Hey fantastic what a lovely, kind, thoughtful and generous post. You don't do things by halves do you? I love that. That was so full of fight. I salute you. I take such solace that you loved your Dad despite his drinking. My babies were snuggly tonight.

OP posts:
BantyCustards · 06/10/2016 21:36

Check your inbox

WindfallenArch · 06/10/2016 21:47

Hi banty , we should start our own thread. I can do gallows humour :-)

How's life for you? Can I offer something back? God knows you've been a balm to me.

OP posts:
BantyCustards · 06/10/2016 21:51

Focus on yourself - see the input of kind random strangers as an opportunity to pay it forward at some point in your bright future.

WindfallenArch · 06/10/2016 22:12

Hello stubbornstains, what a lovely thing to say. I don't write, no. It might be an idea. I don't like to dwell - hence the piss artist approach.

(I'd also probably write a Sophie Kinsella Mrs Dalloway and then I'd be obliged to avoid both pebbles and shopping for coats)

OP posts:
Ohyesiam · 06/10/2016 22:20

Yes, yes I've totally fucked my life up, big style. It was NA for me, I got friends (finally!), I got support, and on the 3rd attempt, I got clean.
I am quite a passive person, i'm not spirited or a fighter, and I did it, so you can I promise you that. (And I can say those things about myself with no judgement, just as facts).

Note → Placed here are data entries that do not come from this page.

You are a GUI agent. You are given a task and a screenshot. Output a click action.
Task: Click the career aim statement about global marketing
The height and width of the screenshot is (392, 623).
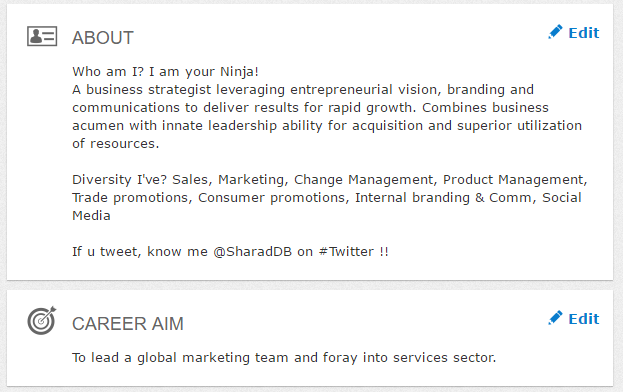[284, 358]
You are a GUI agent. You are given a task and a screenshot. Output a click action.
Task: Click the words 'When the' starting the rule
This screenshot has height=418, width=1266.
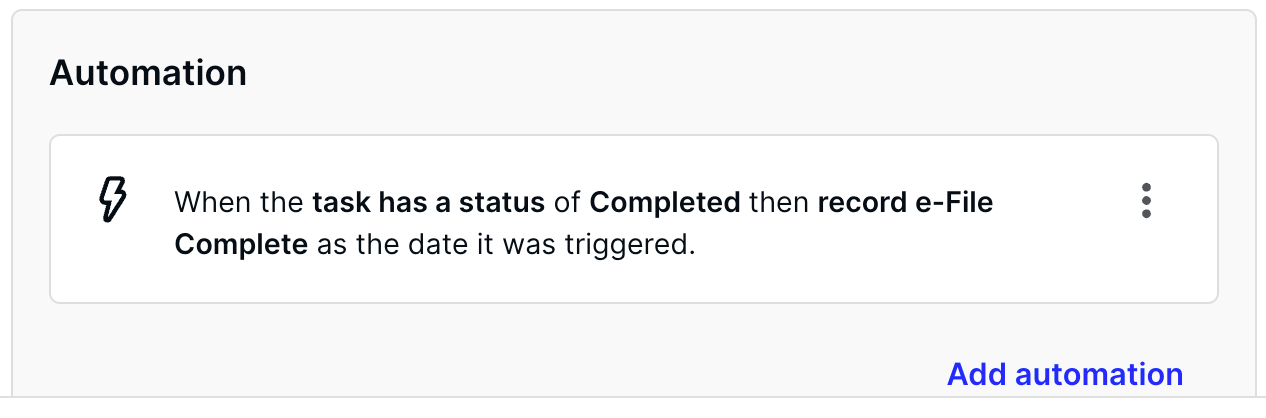[239, 203]
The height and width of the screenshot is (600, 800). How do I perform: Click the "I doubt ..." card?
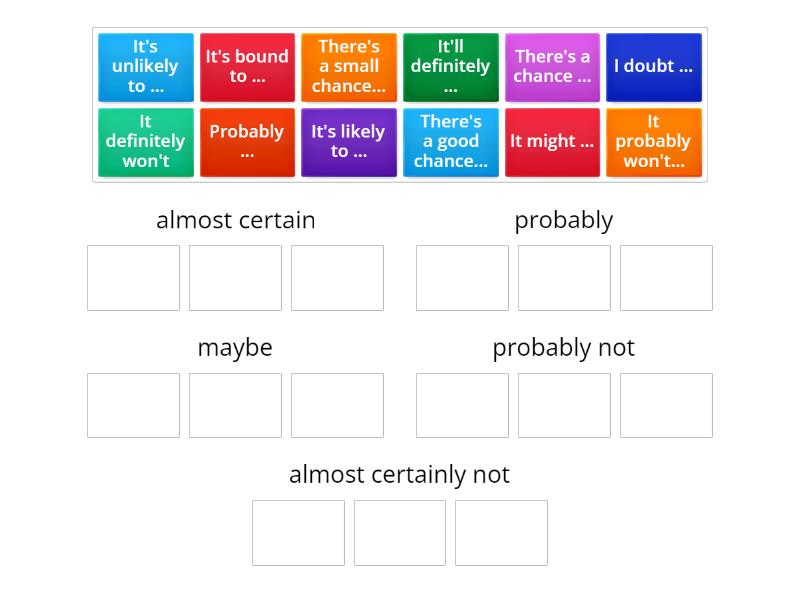click(653, 67)
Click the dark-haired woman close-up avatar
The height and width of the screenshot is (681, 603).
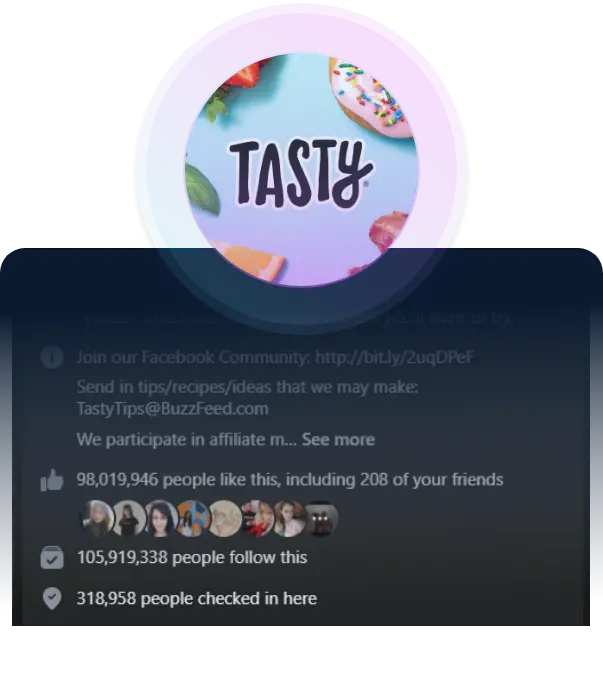click(161, 519)
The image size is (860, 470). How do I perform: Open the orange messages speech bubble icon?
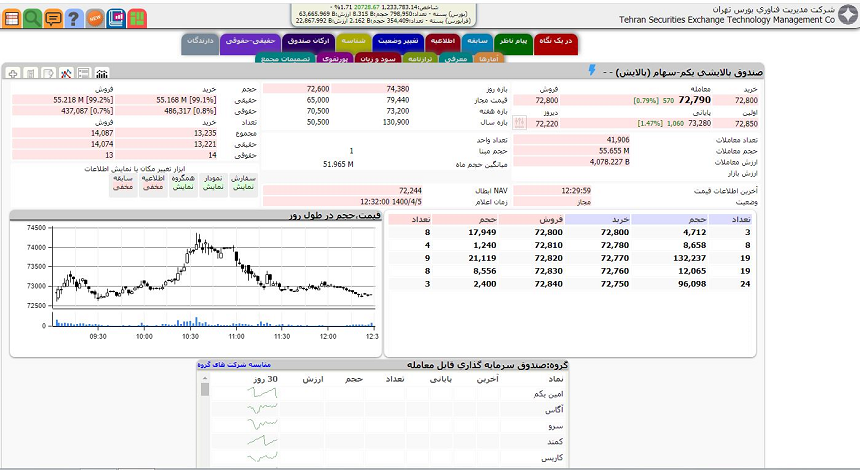(53, 18)
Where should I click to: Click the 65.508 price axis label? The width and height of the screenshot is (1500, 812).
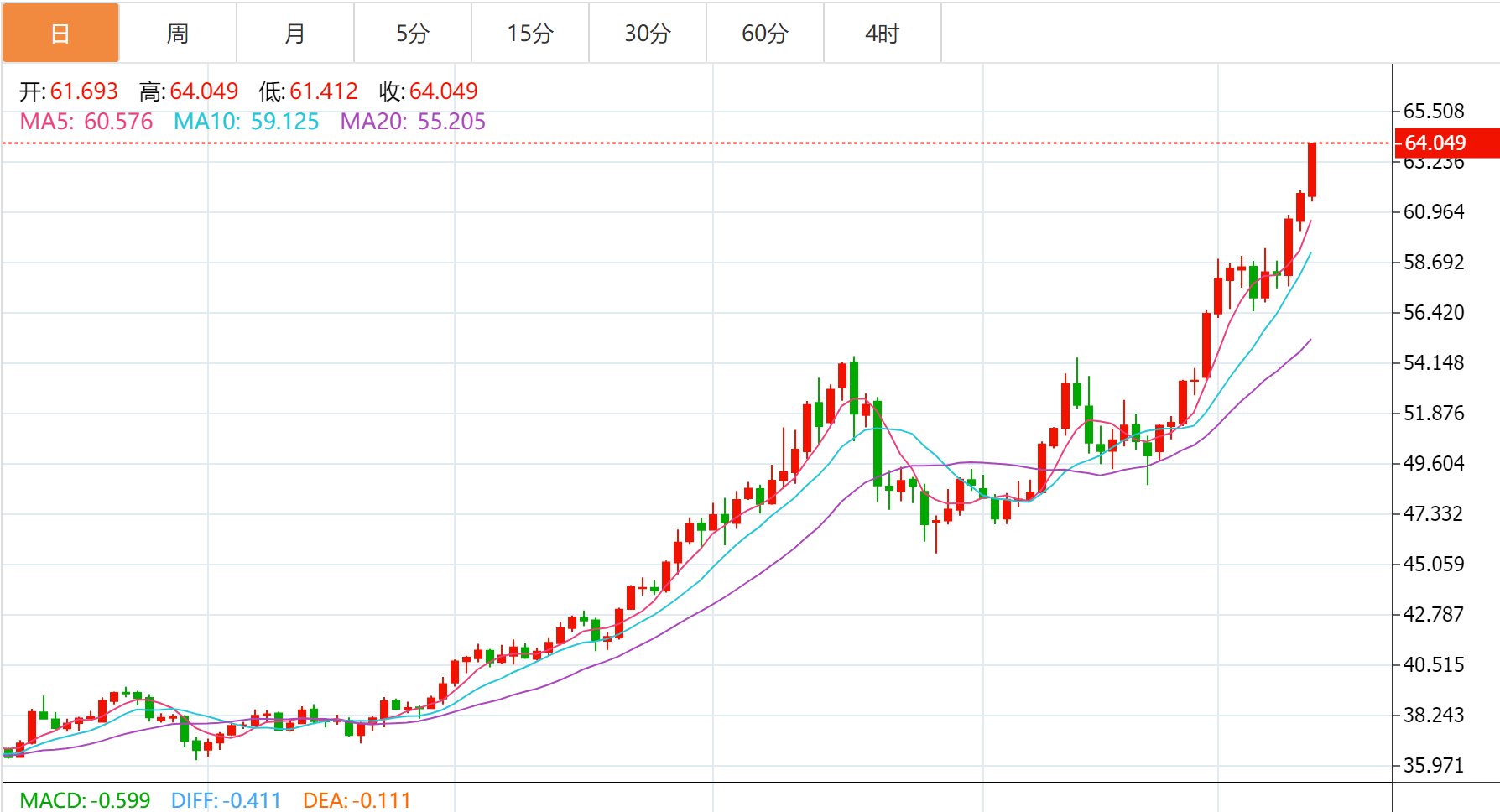pos(1433,112)
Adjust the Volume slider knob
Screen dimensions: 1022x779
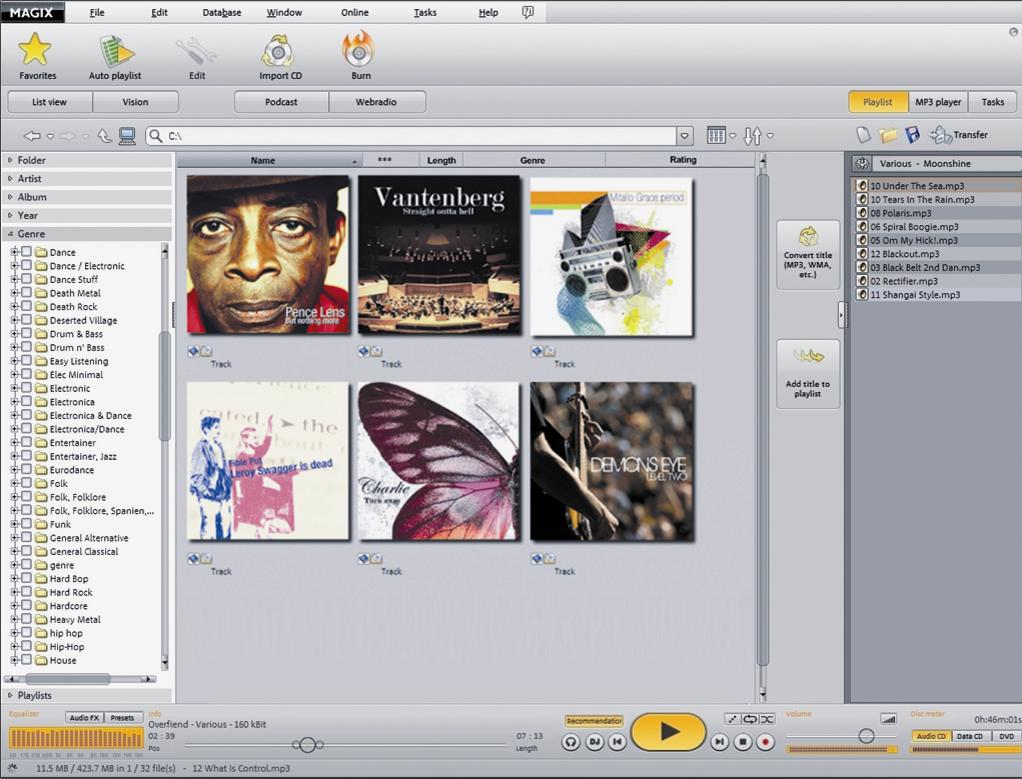click(866, 736)
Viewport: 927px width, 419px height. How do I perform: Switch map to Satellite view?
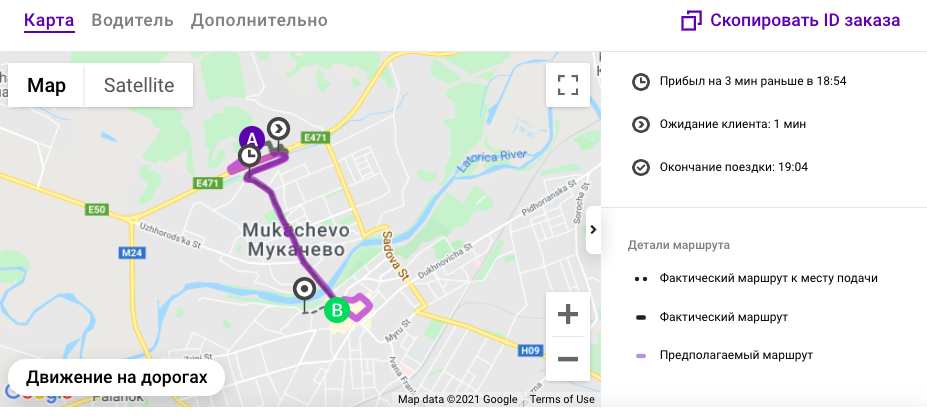pyautogui.click(x=139, y=86)
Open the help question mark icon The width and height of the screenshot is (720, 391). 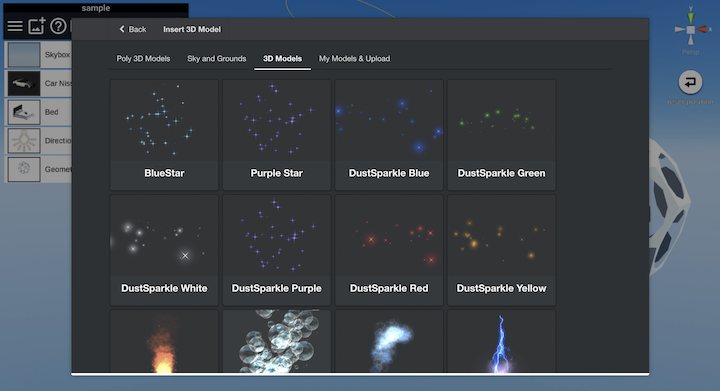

I've seen you ask a few times what changed. I think I Just couldn't stand the suffering any longer. Does that sound familiar?

Your children do love you. Know that you are loved.

Please go to the meeting tomorrow, the feeling of being able to be yourself and just be seen as that , with no judgement is the best medicine.

I'm really rooting for you, I'm really behind you. Pick yourself up and go to that meeting.

Wishing you much strength and tenderness

BantyCustards · 06/10/2016 22:20

Writing may be a great outlet for you.

NaNoWriMo is coming up - just saying...

WindfallenArch · 06/10/2016 22:29

Hello ohyesiam You sound full of hope and positivity. It sounds like a lovely place to be.

OP posts:
WindfallenArch · 06/10/2016 22:54

Gah. Tapering is fucking hard.

OP posts:
Bluepowder · 06/10/2016 22:56

Keep going. We're all here. Although some of us are probably asleep. Are you in bed yet?

WindfallenArch · 06/10/2016 23:00

Oh blue thank you. You've made me clean my teeth rather than drink.

OP posts:
Bluepowder · 06/10/2016 23:03

Yay! Now I suppose I'll have to go and clean mine, write a note for dd's school that I've been putting off and put my pj's on. We can be worthy together.

GinBunny · 06/10/2016 23:16

OP, I wonder if you could read back your thread. Your most recent posts are so much lighter and you are clearly gaining strength already. You can do this, I have no doubt.

I have a drink problem too, and your thread has given me so much to think about. I am currently having counselling and am going to tell my counsellor at my next session and hope that I can start dealing with it too. Let's do it together?